* [Texto para leitura]
--------------------------------
Nádia Paracampo, pesquisadora da estatal, explica que a piperina é o composto bioativo majoritário da pimenta-do-reino e é identificada como um dos principais alcaloides responsáveis pela pungência, ou seja, o ardor do produto.
Ela conta que no conjunto das seis cultivares analisadas, o teor de piperina foi cerca de 14% maior sob as condições de cultivo no tutor vivo de gliricídia em comparação ao sistema tradicional de tutor morto (estacão de madeira).
Produção nacional
A pimenta-do-reino é uma das especiarias mais consumidas do mundo. O Brasil é o segundo produtor mundial dessa commodity, com uma produção de cerca 130 mil toneladas em 2023, de acordo com o Instituto Brasileiro de Geografia e Estatística (IBGE). O Pará é o segundo maior produtor nacional de pimenta-do-reino, com produção de 38 mil toneladas em 2023, em 18 mil hectares (IBGE/PAM, 2024).
--------------------------------
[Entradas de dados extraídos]

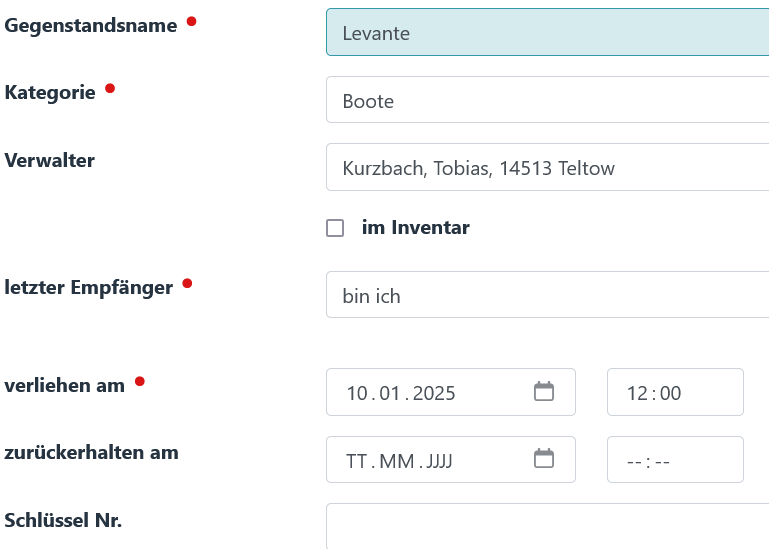The height and width of the screenshot is (549, 769).
Task: Select the month 01 in verliehen am date
Action: [391, 393]
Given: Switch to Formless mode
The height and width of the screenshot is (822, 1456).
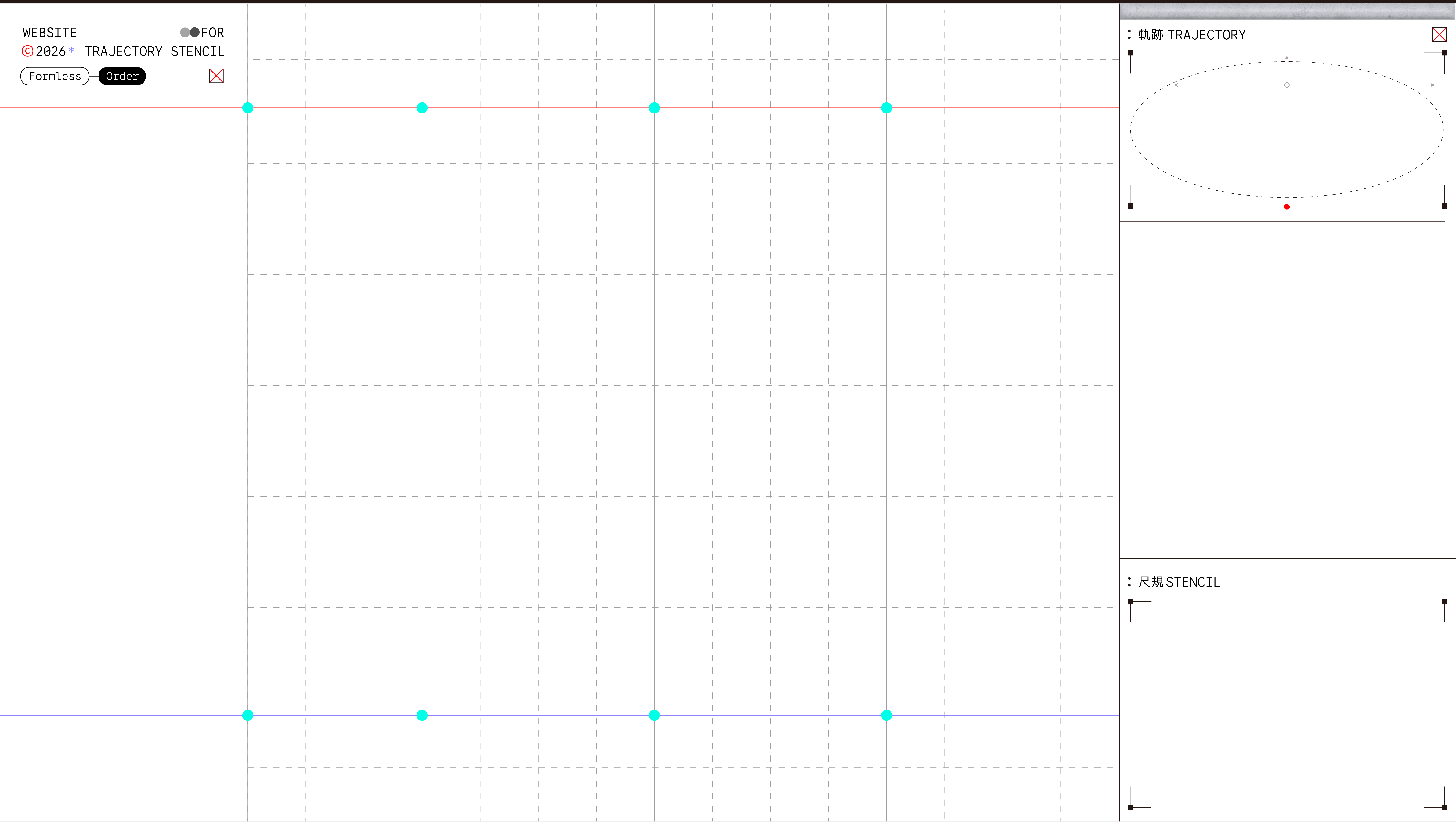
--------------------------------
* [Problemas]
**a)** Como você resumiria em duas frases o texto sobre a pimenta-do-reino?
**b)** Pode apresentar como tabela Markdown, com as colunas "Nº" e "Linha", as linhas dos registros desde a que contém "Given: Switch to Formless mode" até o fim dos registros, incluindo ambas, sem linhas em branco? Deixe as imagens fora da resposta.
Os registros não têm nenhuma relação com o texto.

* [Respostas]
**a)** A piperina, composto bioativo majoritário da pimenta-do-reino e um dos principais alcaloides responsáveis pelo seu ardor, teve teor cerca de 14% maior no conjunto das seis cultivares analisadas sob cultivo em tutor vivo de gliricídia do que no sistema tradicional de tutor morto. O Brasil é o segundo produtor mundial dessa especiaria, com cerca de 130 mil toneladas em 2023, e o Pará é o segundo maior produtor nacional, com 38 mil toneladas naquele ano.

**b)**
| Nº | Linha |
|---|---|
| 1 | Given: Switch to Formless mode |
| 2 | The height and width of the screenshot is (822, 1456). |